Note: This recipe appears in the WW in 20 Minutes Cookbook. I was in the mood for some eggs and I've always wanted to cook this recipe. This dish was fair but I would try it again and make some adjustments: I would season the egg mixture with the herbs instead of the vegetables for a more flavorful dish. I would also add some kind of sauce to the dish to make it more flavorful.

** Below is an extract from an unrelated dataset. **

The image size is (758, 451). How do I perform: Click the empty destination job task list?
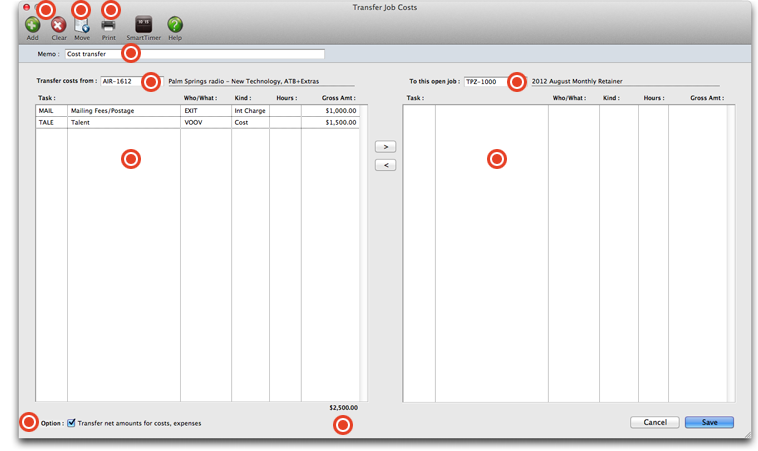568,250
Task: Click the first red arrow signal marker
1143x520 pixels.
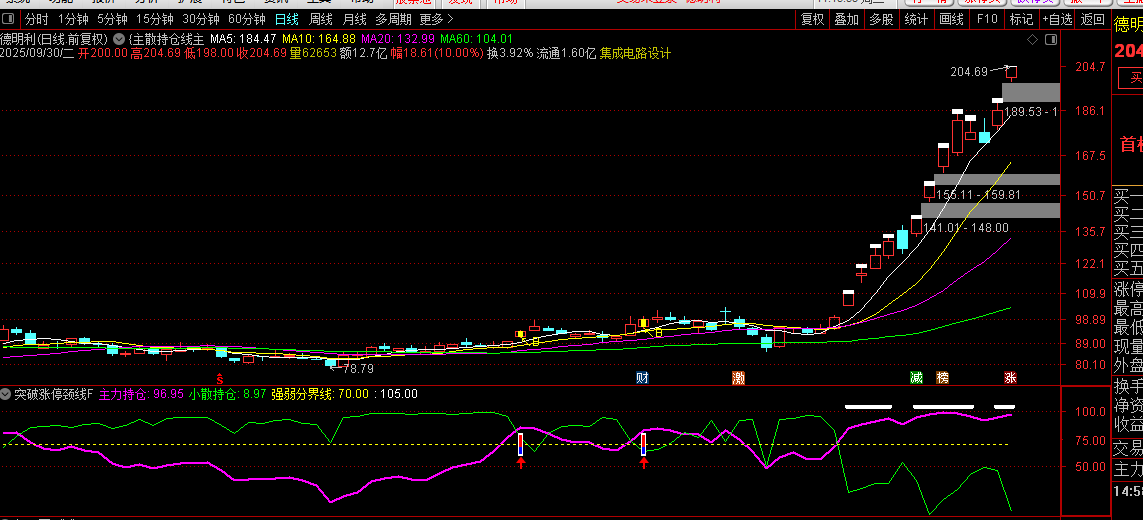Action: [x=521, y=464]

Bombay Style Sole or Chicken

Ingredients:
  • 1 cup fat-free plain yogurt
  • 1 tsp ground curry
  • 1 tsp ground cardamom
  • 1 tsp ground paprika
  • 1 tsp dried cilantro
  • 1 1/2 lbs. fillet of sole or boneless skinless chicken breasts
  • salt
  • freshly ground pepper
Makes 4 Servings
  1.  In a blender or food processor, combine the yogurt, curry powder, cardamom, paprika and cilantro. Process to blend.
  2. Place the sole or chicken in a rectangular baking dish. Cover with the yogurt mixture. Cover and refrigerate for 2 to 3 hours, turning the fillets  about every 30 minutes.
  3. Preheat the oven to 350 F. Cook the sole for 10 minutes, or until it flakes easily. Season with the salt and pepper. If you're cooking with chicken, increase the cooking time to 20 minutes and then season the chicken with salt and pepper.
WW POINTS VALUE: 3 pts

 
Note: This recipe appear in the South Beach Diet Cookbook. I have tried this recipe with both sole and Chicken and both recipes were quite hot and spicy. Indian food is known to be spicy and can clear your sinuses and it's quite tasty. I didn't like sole because it was to thin but I did like the Bombay flavors with the chicken. I wouldn't cook this recipe on a regular basis because the flavors are hot.